Figure 4 shows the Moon at 4.5° and 5.3° latitudes in a typical landscape, which indicates the magnitude of the error. It is seen that the difference between the two values amounts to more than 1 and ½ full-Moon widths; large enough to be easily perceived with the naked eye, and certainly not a trivial error. Yet, it appears that these leading lights of Indian and Greek astronomy have not noticed the substantial difference between their assumption and actuality.

Fig. 4
figure 4

Margin of Error for the Moon's Maximum Latitude

The beginnings of modern European astronomy can be traced back to the 16th century when the Danish astronomer Tycho Brahe, vexed by the inaccurate astronomical tables of his time, decided to create a good observational data set for himself. His efforts over the years yielded an extensive collection of very accurate observational data, which eventually paved the way for significant discoveries by himself and others. This was the pre-telescope era, in which all observation was done with the naked eye. From his observations of the Moon, Tycho discovered, among other things, that the maximum inclination of the Moon’s orbit to the ecliptic was not 5° as stated by Ptolemy, but about 5.25°.

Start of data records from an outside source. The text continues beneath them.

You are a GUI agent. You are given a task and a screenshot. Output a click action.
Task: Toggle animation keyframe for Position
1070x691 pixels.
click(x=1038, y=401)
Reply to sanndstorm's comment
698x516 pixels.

Thus, we are confronted with the startling realization that no Indian or Greek astronomer of old was able to determine by observation what Tycho Brahe found easily, namely, that the maximum latitude of the Moon is about 5.25°, and that this maximum varies from month to month. Note that the Moon attains its maximum latitude 2 times every month (north and south), therefore this is not one of those rare phenomena for which an astronomer must wait many years for a chance of observation.

A similar situation also occurs with the obliquity or tilt of the ecliptic. The tilt was 24° at about 3000 BC, and it has been decreasing slowly over the years, its current value being 23.44°. The obliquity is a parameter that can be determined easily by observation, and it is seen from the fourth column of the above table that 350 years before Āryabhaṭa, the Greek astronomer Ptolemy had determined this parameter to be 23.86°. Yet, like the Moon’s maximum latitude, all Indian astronomers have simply assumed the obliquity to be a constant 24° as stated in the ancient Sūryasiddhānta, without making any observational verification for themselves.

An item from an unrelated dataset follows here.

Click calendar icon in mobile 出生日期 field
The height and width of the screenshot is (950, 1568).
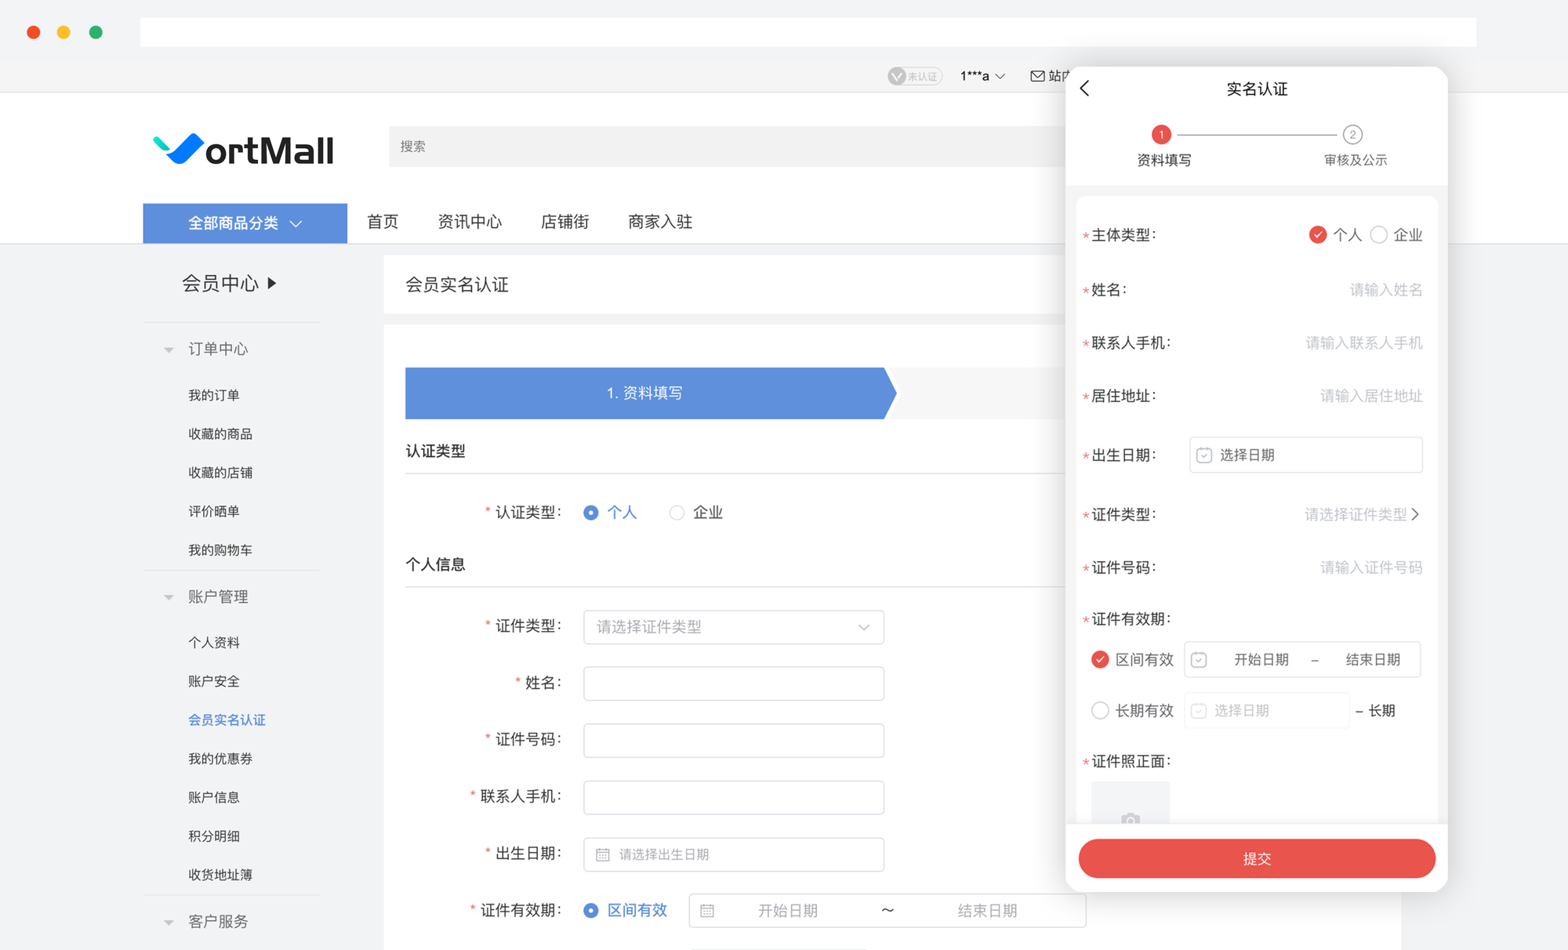point(1204,455)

Summarizing our three findings thus far: (i) While the oldest extant Indian text, the Sūryasiddhānta, clearly indicates that 4.5° is only a sort of mean value for the Moon’s maximum latitude, the text does not provide a way to determine this maximum latitude; (ii) All Indian astronomers of old appear to have assumed the stated mean-max value of 4.5° to be the maximum latitude of the Moon, without making any observational verification themselves; (iii) These astronomers also appear to have assumed the obliquity of the ecliptic to be 24°, once again, without making any observational verification.

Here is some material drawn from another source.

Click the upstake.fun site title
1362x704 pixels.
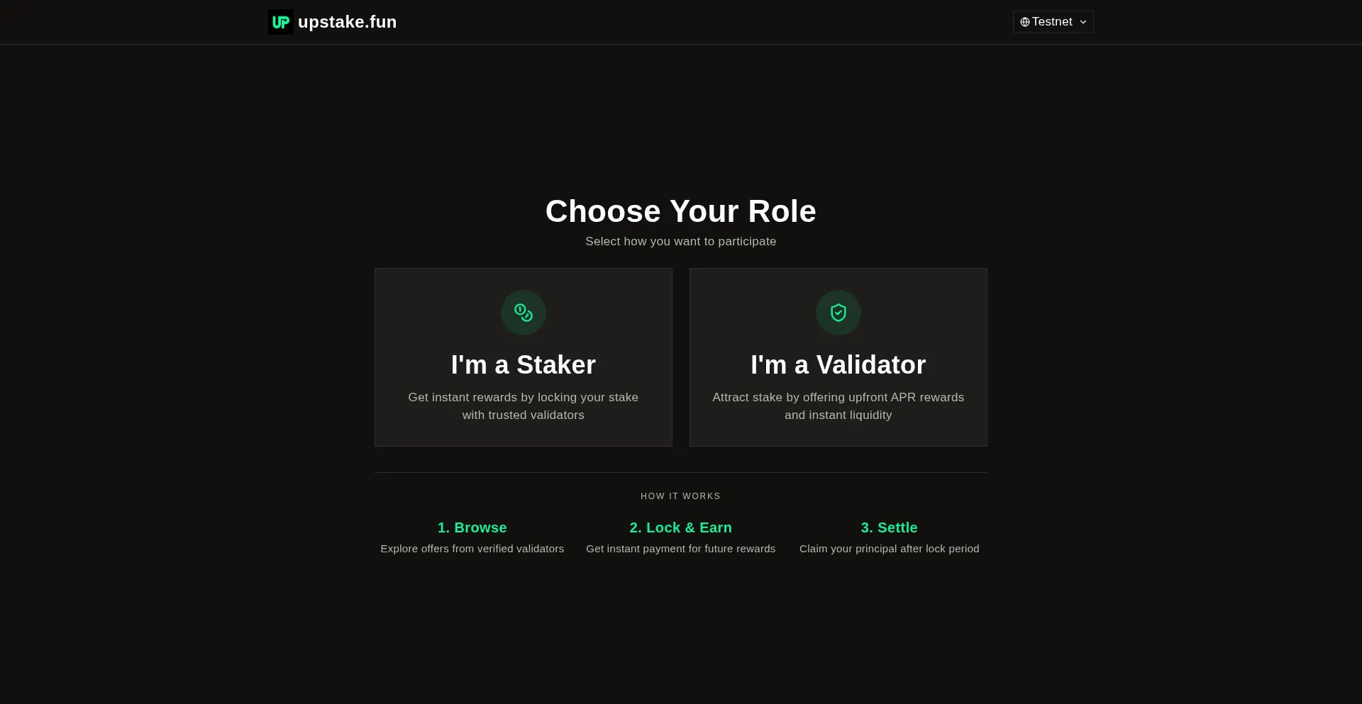point(347,22)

Let us take up the first item, and make a detailed study of the actual variation of the Moon’s maximum latitude from month to month, to see if we can perchance discover the missing algorithm in the Sūrya siddhānta.

7 Variation of the Moon’s maximum latitude

7.1 With anomaly

The first variable we will examine is the Moon’s anomaly. As depicted in Fig. 5, the anomaly (θ) is the angular distance of the Moon (m) from its apogee (a) as observed from the Earth (e). Note that when the anomaly is 0° the Moon is at its greatest distance from the Earth while at 180° it is the closest.

Fig. 5
figure 5

Moon's anomaly

Recall from the previous section that the Indian astronomer Nīlakantha, unlike his compatriots, had stated that the Moon’s maximum latitude is not a constant but varies inversely with its distance from the Earth.

Figure 6 shows the variation of the Moon’s maximum latitude with respect to its anomaly over 600 consecutive months, starting from January 1, 2020. It is seen that the data is quite dispersed, with no perceivable linkage between the anomaly and maximum latitude, though we do observe a slight upward shift of the dataset when the anomaly is near 90°.

Fig. 6
figure 6

Variation of the Moon’s maximum latitude with anomaly

7.2 With node-apogee separation

Another factor worth checking is the effect of the separation between the apogee and the node on the maximum latitude, for the same time range as above. The results are shown in Fig. 7.

Fig. 7
figure 7

Variation of the Moon’s maximum latitude with node-apogee separation

Once again, we observe that the data appears to be highly dispersed with no clear correlation between the Node-Apogee separation and the maximum latitude, though there appears to be a slight downward shift of the dataset near 90°.

7.3 With elongation

Finally, we examine the variation of the Moon’s maximum latitude with its separation from the Sun, known as the Elongation, over 600 consecutive months starting January 1, 2020.

As seen in Fig. 8, we appear to have hit the jackpot with this parameter. Lmax is observed to have a direct relation to the elongation, almost a simple sinusoidal variation. We note that Lmax is a minimum when the elongation is 0° or 180°, and a maximum when it is 90° or 270°, and the entire variation closely resembles a sine wave.

Fig. 8
figure 8

Variation of the Moon’s maximum latitude with elongation

Figure 9 depicts a physical summary of this finding. In Fig. A on the left, we see that when the separation between the Sun (s) and the Moon (m) is 90° or 270°, that is, first or third quarter Moon phase, and when the Sun is at either node, the Moon’s maximum latitude will be greatest (around 5.3°).

Fig. 9
figure 9

Configuration for Maximum and Minimum Lmax

Conversely, as shown in Fig. B, when the Sun is aligned to the Earth-Moon axis, that is, at full Moon or new Moon, and the Sun is 90° from either node, the Moon’s maximum latitude will be least (around 5°).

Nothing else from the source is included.